**Stated goal:** Rewrite the data below as a JSON list of strings, with one string for each line and blank lines left out.

----------------------------------------

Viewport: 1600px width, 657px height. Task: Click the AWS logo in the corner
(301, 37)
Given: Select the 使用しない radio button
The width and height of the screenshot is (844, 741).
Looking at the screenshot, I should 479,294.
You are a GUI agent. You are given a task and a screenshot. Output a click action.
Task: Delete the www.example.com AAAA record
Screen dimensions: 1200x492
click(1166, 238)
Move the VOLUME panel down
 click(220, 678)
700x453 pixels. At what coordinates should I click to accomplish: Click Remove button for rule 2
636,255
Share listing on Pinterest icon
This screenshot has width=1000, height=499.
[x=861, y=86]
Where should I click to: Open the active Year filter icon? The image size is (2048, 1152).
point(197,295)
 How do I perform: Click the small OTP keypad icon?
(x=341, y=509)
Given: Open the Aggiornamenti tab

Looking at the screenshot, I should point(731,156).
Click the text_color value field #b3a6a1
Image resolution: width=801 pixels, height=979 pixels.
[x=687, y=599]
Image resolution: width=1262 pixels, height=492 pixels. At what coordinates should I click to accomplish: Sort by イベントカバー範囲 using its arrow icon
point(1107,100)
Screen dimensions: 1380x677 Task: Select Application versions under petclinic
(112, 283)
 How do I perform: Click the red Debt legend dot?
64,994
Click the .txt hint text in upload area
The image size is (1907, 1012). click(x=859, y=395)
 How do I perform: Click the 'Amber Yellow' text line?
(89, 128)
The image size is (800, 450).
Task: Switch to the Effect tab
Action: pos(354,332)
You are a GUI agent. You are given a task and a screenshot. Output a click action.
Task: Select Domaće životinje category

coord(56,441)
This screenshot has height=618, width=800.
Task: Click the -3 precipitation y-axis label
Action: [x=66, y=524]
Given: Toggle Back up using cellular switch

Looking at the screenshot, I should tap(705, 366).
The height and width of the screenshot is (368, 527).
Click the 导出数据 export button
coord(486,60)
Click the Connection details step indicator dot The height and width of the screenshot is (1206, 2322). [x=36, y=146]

----------------------------------------

**Task output:**
[
  "Viewport: 1600px width, 657px height. Task: Click the AWS logo in the corner",
  "(301, 37)",
  "Given: Select the 使用しない radio button",
  "The width and height of the screenshot is (844, 741).",
  "Looking at the screenshot, I should 479,294.",
  "You are a GUI agent. You are given a task and a screenshot. Output a click action.",
  "Task: Delete the www.example.com AAAA record",
  "Screen dimensions: 1200x492",
  "click(1166, 238)",
  "Move the VOLUME panel down",
  " click(220, 678)",
  "700x453 pixels. At what coordinates should I click to accomplish: Click Remove button for rule 2",
  "636,255",
  "Share listing on Pinterest icon",
  "This screenshot has width=1000, height=499.",
  "[x=861, y=86]",
  "Where should I click to: Open the active Year filter icon? The image size is (2048, 1152).",
  "point(197,295)",
  " How do I perform: Click the small OTP keypad icon?",
  "(x=341, y=509)",
  "Given: Open the Aggiornamenti tab",
  "Looking at the screenshot, I should point(731,156).",
  "Click the text_color value field #b3a6a1",
  "Image resolution: width=801 pixels, height=979 pixels.",
  "[x=687, y=599]",
  "Image resolution: width=1262 pixels, height=492 pixels. At what coordinates should I click to accomplish: Sort by イベントカバー範囲 using its arrow icon",
  "point(1107,100)",
  "Screen dimensions: 1380x677 Task: Select Application versions under petclinic",
  "(112, 283)",
  " How do I perform: Click the red Debt legend dot?",
  "64,994",
  "Click the .txt hint text in upload area",
  "The image size is (1907, 1012). click(x=859, y=395)",
  " How do I perform: Click the 'Amber Yellow' text line?",
  "(89, 128)",
  "The image size is (800, 450).",
  "Task: Switch to the Effect tab",
  "Action: pos(354,332)",
  "You are a GUI agent. You are given a task and a screenshot. Output a click action.",
  "Task: Select Domaće životinje category",
  "coord(56,441)",
  "This screenshot has height=618, width=800.",
  "Task: Click the -3 precipitation y-axis label",
  "Action: [x=66, y=524]",
  "Given: Toggle Back up using cellular switch",
  "Looking at the screenshot, I should tap(705, 366).",
  "The height and width of the screenshot is (368, 527).",
  "Click the 导出数据 export button",
  "coord(486,60)",
  "Click the Connection details step indicator dot The height and width of the screenshot is (1206, 2322). [x=36, y=146]"
]